Sin embargo, cuando el autor rompe o daña los sistemas de protección o carcasas de seguridad de un producto —como los envoltorios duros de plástico de un desodorante, DVD, botella o cualquier otro artículo protegido—, no se considera robo con fuerza, sino hurto agravado, al haberse vulnerado un mecanismo de seguridad destinado a evitar el apoderamiento.
2. El hurto agravado según el artículo 234.3 del Código Penal
El artículo 234.3 del Código Penal establece que el hurto será agravado cuando el culpable utilice para cometerlo medios o artificios destinados a neutralizar o superar los dispositivos de seguridad instalados para proteger los objetos.
Esto implica que la simple fractura o manipulación de la carcasa protectora ya supone una circunstancia agravante, independientemente de que el valor del bien sustraído sea alto o bajo.
Por tanto, la calificación jurídica dependerá del valor económico del objeto:
- Si el valor no supera los 400 euros, se considerará delito leve de hurto agravado.

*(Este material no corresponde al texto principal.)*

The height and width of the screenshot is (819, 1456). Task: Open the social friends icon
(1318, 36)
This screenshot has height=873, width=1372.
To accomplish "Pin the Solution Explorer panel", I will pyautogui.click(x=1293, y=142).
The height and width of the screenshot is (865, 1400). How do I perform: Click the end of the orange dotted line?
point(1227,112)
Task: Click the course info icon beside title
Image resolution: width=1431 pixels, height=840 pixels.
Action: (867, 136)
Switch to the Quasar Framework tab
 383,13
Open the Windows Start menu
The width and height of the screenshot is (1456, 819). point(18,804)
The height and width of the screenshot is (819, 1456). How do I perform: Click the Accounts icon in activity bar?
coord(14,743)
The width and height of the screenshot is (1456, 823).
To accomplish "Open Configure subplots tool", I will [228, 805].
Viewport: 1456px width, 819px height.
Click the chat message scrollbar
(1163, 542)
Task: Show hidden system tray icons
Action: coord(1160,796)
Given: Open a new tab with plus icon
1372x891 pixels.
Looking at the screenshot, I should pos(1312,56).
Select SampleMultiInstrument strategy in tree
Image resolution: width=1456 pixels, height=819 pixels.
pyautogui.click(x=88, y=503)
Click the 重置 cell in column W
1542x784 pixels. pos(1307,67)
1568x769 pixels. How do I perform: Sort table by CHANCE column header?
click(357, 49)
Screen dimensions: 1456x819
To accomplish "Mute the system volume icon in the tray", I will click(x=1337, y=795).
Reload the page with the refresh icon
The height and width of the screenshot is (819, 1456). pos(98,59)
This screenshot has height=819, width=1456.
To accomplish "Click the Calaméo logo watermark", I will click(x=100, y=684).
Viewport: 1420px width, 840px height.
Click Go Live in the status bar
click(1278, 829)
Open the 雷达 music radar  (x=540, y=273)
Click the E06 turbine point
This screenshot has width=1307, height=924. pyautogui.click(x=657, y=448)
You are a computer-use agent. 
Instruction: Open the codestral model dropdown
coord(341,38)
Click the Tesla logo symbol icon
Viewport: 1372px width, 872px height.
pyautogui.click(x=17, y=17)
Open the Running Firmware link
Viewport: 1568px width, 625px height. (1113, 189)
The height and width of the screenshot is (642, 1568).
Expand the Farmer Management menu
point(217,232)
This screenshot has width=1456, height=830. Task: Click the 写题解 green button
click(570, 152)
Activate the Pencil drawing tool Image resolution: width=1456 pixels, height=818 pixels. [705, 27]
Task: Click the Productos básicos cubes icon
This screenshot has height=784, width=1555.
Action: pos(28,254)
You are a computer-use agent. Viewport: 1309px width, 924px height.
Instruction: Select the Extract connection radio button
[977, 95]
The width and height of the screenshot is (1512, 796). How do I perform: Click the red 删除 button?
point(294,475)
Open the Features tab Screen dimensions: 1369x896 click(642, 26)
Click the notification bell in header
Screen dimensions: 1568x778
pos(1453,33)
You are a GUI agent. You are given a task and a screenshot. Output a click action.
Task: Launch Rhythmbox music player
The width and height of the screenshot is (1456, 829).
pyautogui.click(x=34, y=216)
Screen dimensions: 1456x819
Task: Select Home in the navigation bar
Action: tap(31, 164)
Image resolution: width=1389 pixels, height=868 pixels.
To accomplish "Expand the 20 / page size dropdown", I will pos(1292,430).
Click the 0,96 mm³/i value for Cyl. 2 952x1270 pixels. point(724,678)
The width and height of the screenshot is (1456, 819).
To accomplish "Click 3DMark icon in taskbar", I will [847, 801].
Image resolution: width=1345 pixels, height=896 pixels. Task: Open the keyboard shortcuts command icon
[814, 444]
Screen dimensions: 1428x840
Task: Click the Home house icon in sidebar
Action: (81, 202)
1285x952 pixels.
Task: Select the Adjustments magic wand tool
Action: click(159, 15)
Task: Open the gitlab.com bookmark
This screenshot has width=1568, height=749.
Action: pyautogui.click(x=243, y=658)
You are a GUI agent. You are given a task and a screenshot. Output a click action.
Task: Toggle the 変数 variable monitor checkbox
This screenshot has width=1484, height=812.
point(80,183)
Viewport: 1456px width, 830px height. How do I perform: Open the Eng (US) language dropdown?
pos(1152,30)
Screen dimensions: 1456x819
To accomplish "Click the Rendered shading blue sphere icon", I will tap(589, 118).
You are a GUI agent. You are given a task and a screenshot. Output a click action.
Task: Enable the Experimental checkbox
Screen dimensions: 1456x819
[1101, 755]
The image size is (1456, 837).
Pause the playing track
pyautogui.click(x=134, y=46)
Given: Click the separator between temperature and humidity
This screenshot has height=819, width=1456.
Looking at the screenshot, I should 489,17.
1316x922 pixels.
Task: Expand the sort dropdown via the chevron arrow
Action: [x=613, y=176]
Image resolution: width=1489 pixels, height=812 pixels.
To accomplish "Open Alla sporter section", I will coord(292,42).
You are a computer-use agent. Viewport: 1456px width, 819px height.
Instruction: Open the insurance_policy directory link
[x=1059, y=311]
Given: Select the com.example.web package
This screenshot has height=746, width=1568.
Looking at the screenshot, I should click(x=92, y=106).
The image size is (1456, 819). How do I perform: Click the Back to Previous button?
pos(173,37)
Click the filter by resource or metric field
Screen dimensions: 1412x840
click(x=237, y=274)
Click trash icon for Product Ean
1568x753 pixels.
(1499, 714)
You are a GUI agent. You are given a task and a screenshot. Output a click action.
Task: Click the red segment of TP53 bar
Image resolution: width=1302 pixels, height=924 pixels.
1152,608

- Si el valor supera los 400 euros, se trata de un delito de hurto agravado, con penas de prisión que pueden oscilar entre seis y dieciocho meses.
3. Jurisprudencia reciente
Diversos juzgados y audiencias provinciales en España han ratificado esta interpretación. En al menos catorce sentencias recientes, se recoge como hecho probado que fracturar los dispositivos de seguridad colocados por los establecimientos constituye hurto agravado, aunque no exista fuerza sobre el mobiliario o estructura del local.
Los tribunales destacan que no puede confundirse esta conducta con el robo con fuerza, ya que no se rompe un elemento estructural —como una caja fuerte, vitrina o cerradura—, sino una medida de protección del producto en sí.
Esta distinción resulta esencial para evitar errores en la calificación penal durante la intervención policial o la instrucción del atestado.
4. Recomendación para profesionales de la seguridad
Para los vigilantes de seguridad y agentes policiales, es importante identificar correctamente la naturaleza del delito.
Si un individuo fractura o manipula la carcasa de seguridad de un producto con intención de sustraerlo, se está ante un hurto agravado, no ante un robo.
El valor económico determinará si se trata de delito leve o no, pero en ambos casos debe constar en el atestado la existencia de medios de protección violentados, así como las pruebas físicas del daño (carcasa rota, etiquetas arrancadas, etc.).
5. Conclusión
El hurto agravado representa un tipo penal específico diseñado para proteger los bienes frente a las nuevas modalidades de sustracción en entornos comerciales.
Reconocer y aplicar correctamente esta figura no solo garantiza la seguridad jurídica de las actuaciones policiales, sino también la eficacia judicial en la persecución de estos delitos.